Single by Eric Mercury & Roberta Flack
- B-side: "Only Heaven Can Wait"
- Released: 1983
- Genre: soul
- Length: 3:58;
- Label: Atlantic 7-89931
- Songwriter(s): Eric Mercury & Dick Wagner
- Producer(s): Eric Mercury & Roberta Flack

= Our Love Will Stop the World =

"Our Love Will Stop the World" was a hit song in 1983 for soul singers Eric Mercury and Roberta Flack. This was the second time Eric Mercury had a single in the charts. It was recorded and produced in the United States.

==Background==
The song was written by Eric Mercury and Dick Wagner, and produced by Eric Mercury and Roberta Flack. It was released on Atlantic 7-89931, the B side was "Only Heaven Can Wait For Love". Calling it a gentle love ballad, the review by Billboard said that the quiet interplay of voices with Mercury gruff and Flack smooth worked well.

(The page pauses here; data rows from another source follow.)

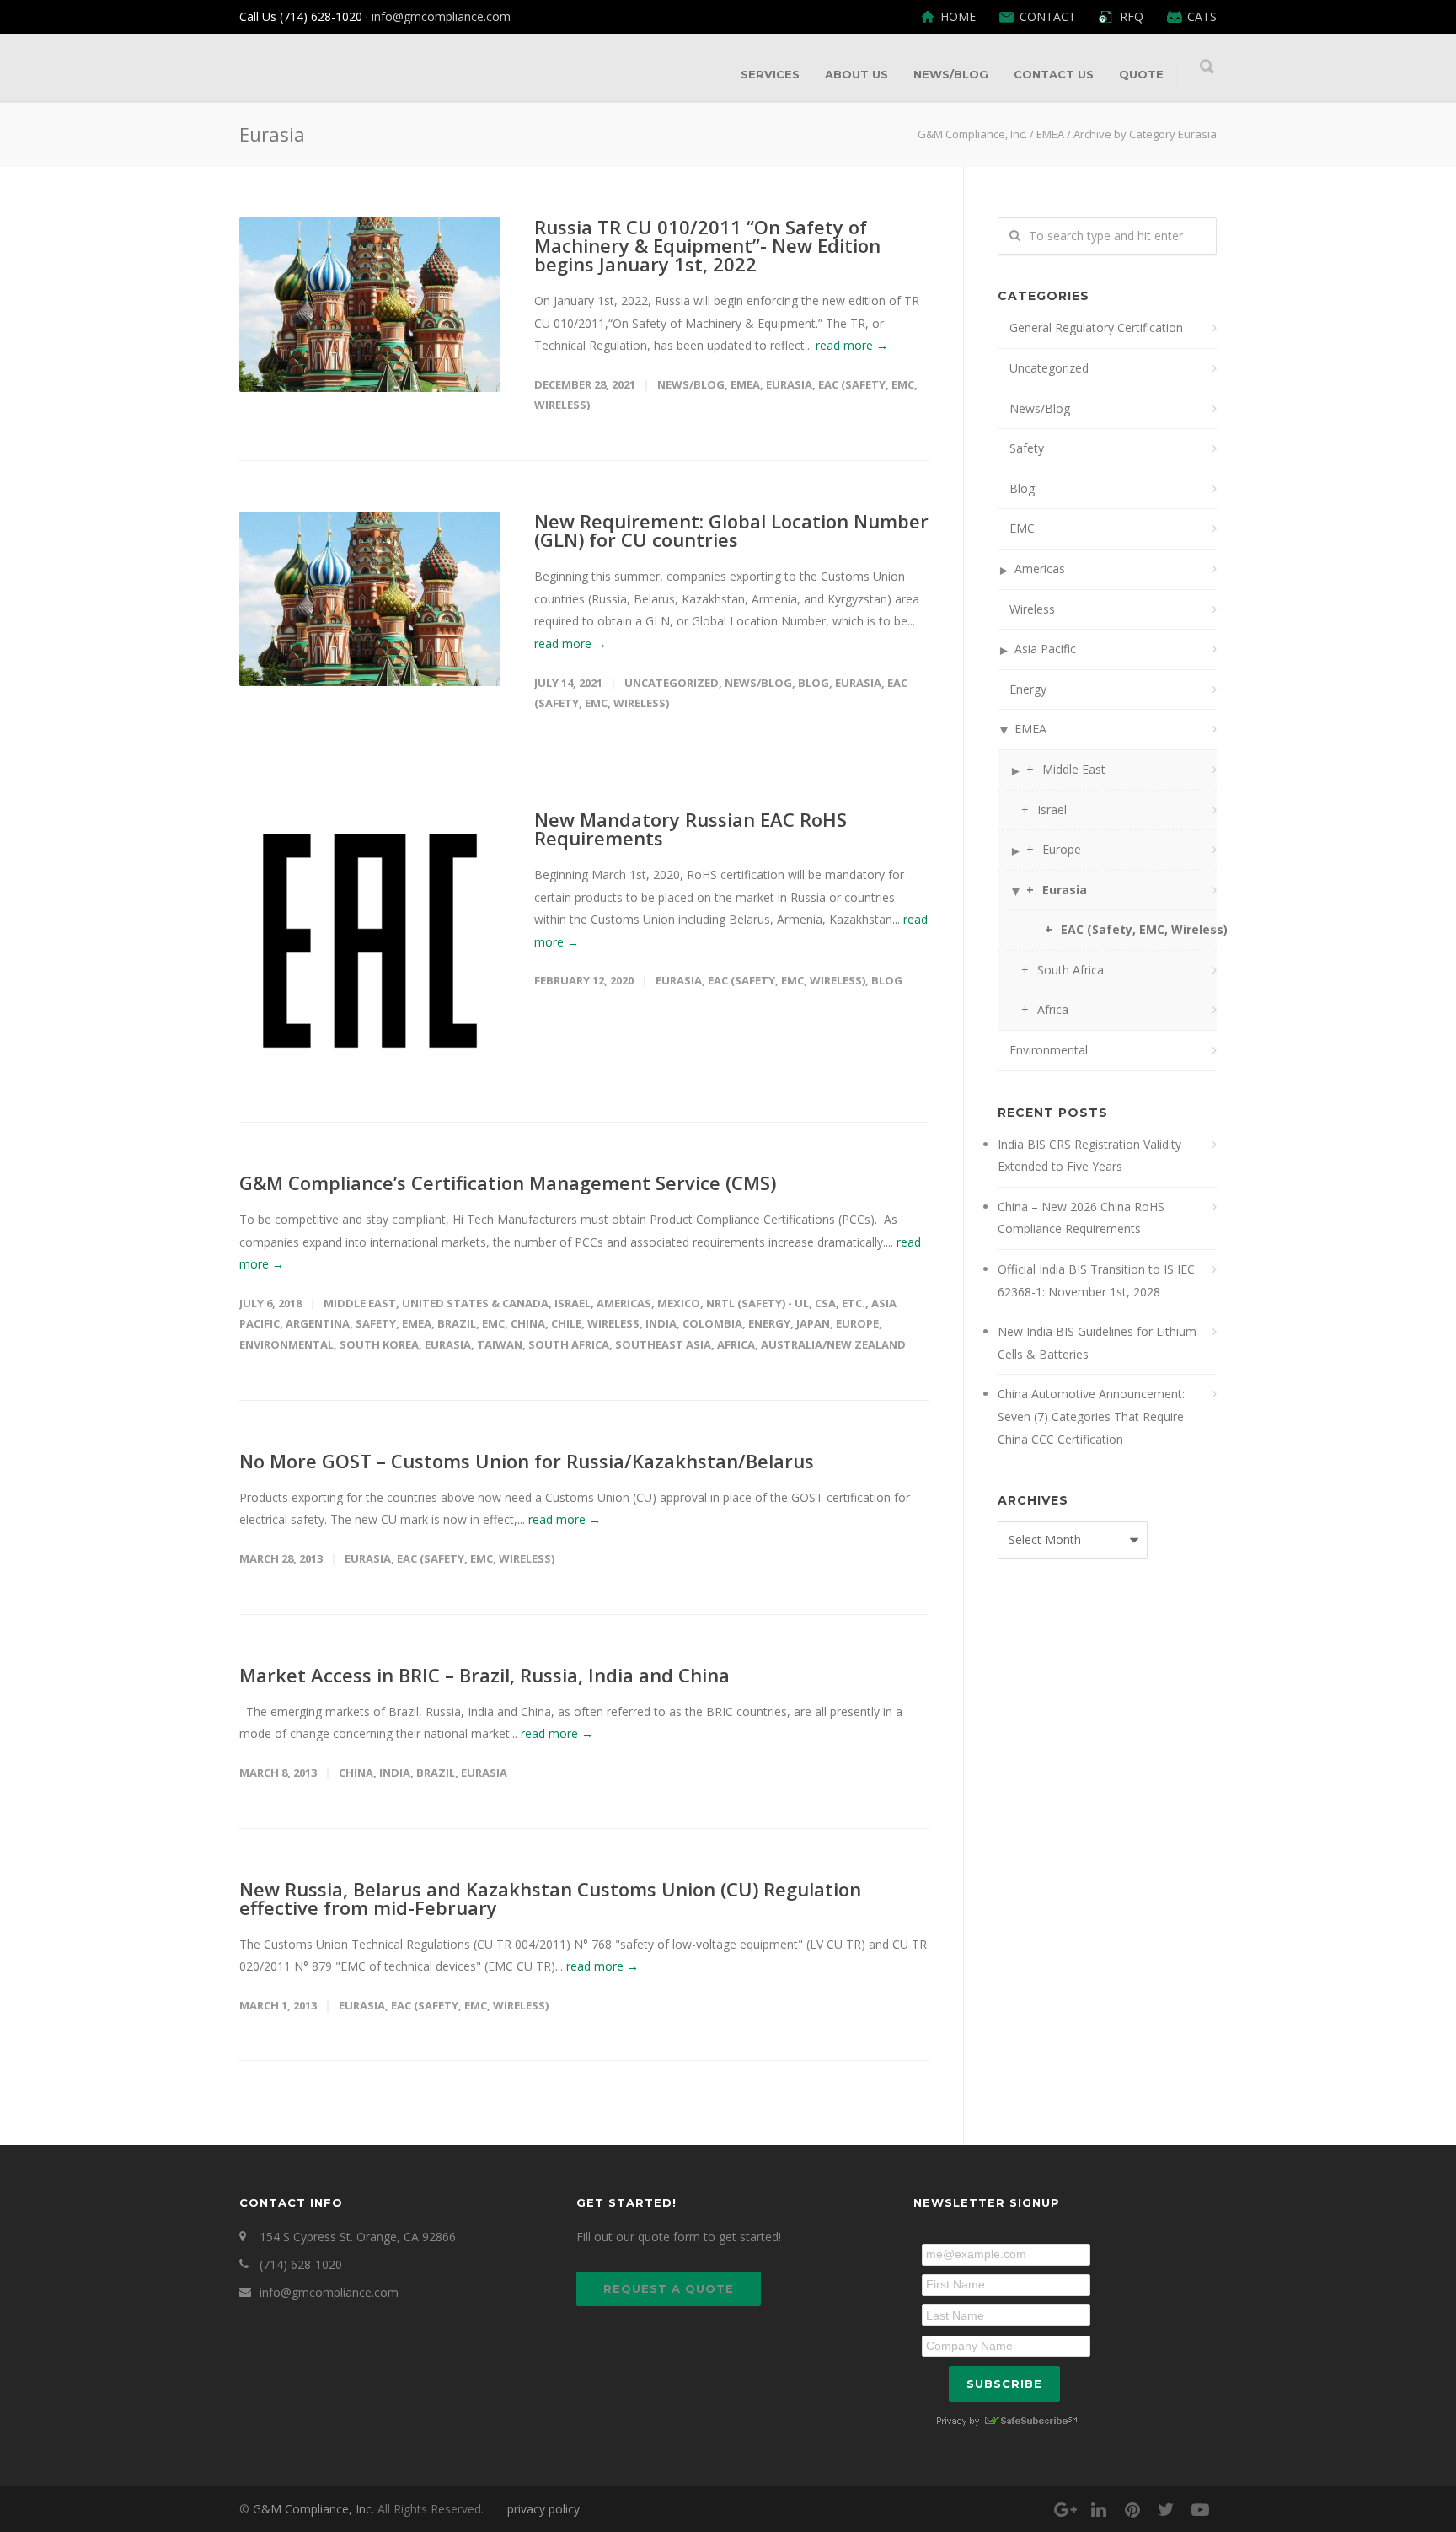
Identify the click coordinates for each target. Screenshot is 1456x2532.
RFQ (1131, 17)
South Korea (379, 1344)
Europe (857, 1323)
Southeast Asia (663, 1344)
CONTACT (1048, 17)
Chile (566, 1323)
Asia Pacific (1045, 649)
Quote (1141, 74)
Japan (813, 1323)
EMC (493, 1323)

In comparison to Flack's work with Donny Hathaway, the Cash Box review said that the smokey quality of Mercury's pipes gave the song a decidedly different flavor but the results were no less pleasing.

==Chart performance==
By February 5, 1983, Cash Box mentioned the single as "Up and Coming" for the Black Contemporary chart. On February 12, the single had made its entrance into the Cash Box Top 100 Black Contemporary Singles chart at #83. By March 5, the single was at #66 in the Top 100 Black Contemporary Singles chart. On March 12 on its sixth week in the charts, it held #65 position in the Billboard Black Singles chart for its second week. Spending seven weeks in the chart, its peak position was at #65.
By March 19, it was at #92 on the Cash Box Top 100 Black Contemporary Singles chart. In Canada it was #30 for two weeks on the AC charts.